When I first thought about building GAGA-1 I imagined building a single flight computer that would control everything: it would read GPS, transmit telemetry, send SMS messages and operate the camera. But that would have created an enormous risk of complete failure.

If the main computer failed (and there are so many ways to fail: bad software, a hardware fault, loss of electrical power, loss due to low temperature/pressure) the entire flight would have been a failure: no pictures, no telemetry to aid recovery. In fact, the only thing that would have worked is the dumb latex balloon happily exploding at altitude.
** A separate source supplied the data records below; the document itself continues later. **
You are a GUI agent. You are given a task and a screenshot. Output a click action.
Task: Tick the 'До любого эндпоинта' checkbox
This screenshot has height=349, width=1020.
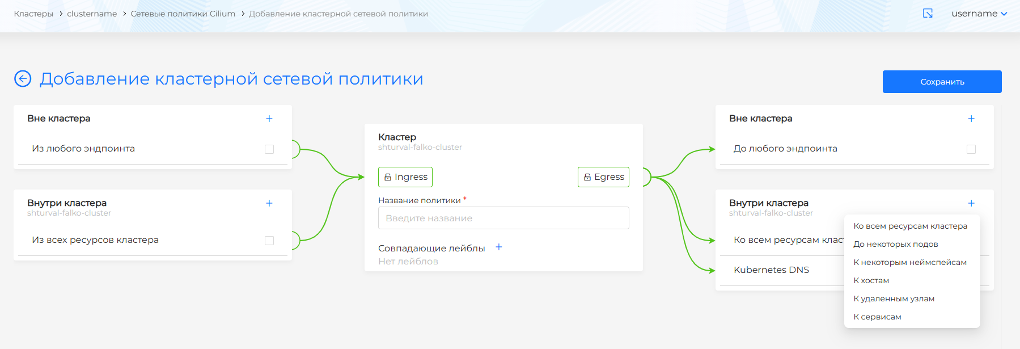click(x=971, y=149)
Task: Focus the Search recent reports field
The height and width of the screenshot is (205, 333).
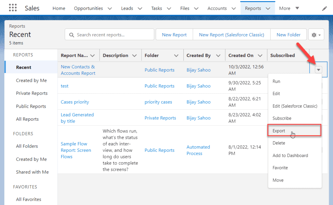Action: pos(109,34)
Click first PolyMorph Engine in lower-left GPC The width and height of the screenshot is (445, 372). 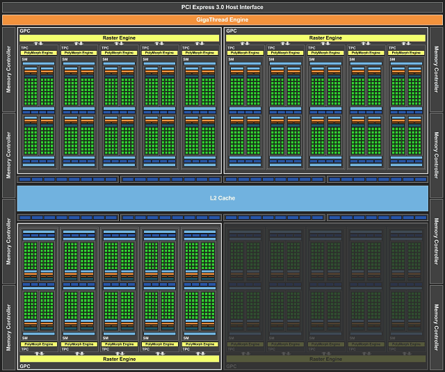[x=38, y=344]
So I've opted for a design with three independent systems with no electrical connections between them and independent power.

1. Flight computer

This main computer will receive data from the primary GPS, read internal and external temperatures, and transmit telemetry over the RTTY link. This is the Arduino-based system for which I am building a custom shield. The flight computer will transmit telemetry via an antenna on the bottom of GAGA-1 (since its primary use will be in flight we'll have a clear view of the capsule's underside). The GPS antenna will be on the top so that it 'points' towards the GPS satellites.

2. Recovery computer

This secondary computer will have an independent GPS and a GSM modem for low altitude telemetry. While the balloon is below 3km it will transmit its position and altitude using SMS messaging via an external antenna mounted on the top of GAGA-1 (since its intended to be used on and near the ground). This separate board will use it's own 3.7v battery from an old cell phone.

3. Camera

I've previously described the camera which will operate automatically throughout the flight.

The flight goals are as follows:

1. Safe recovery: hence the two independent computers for telemetry and GPS using independent GPS modules and different transmission methods.

2. Photography: the camera could fail, but I can't afford the weight budget of two cameras for this flight so I've done extensive testing on the camera itself.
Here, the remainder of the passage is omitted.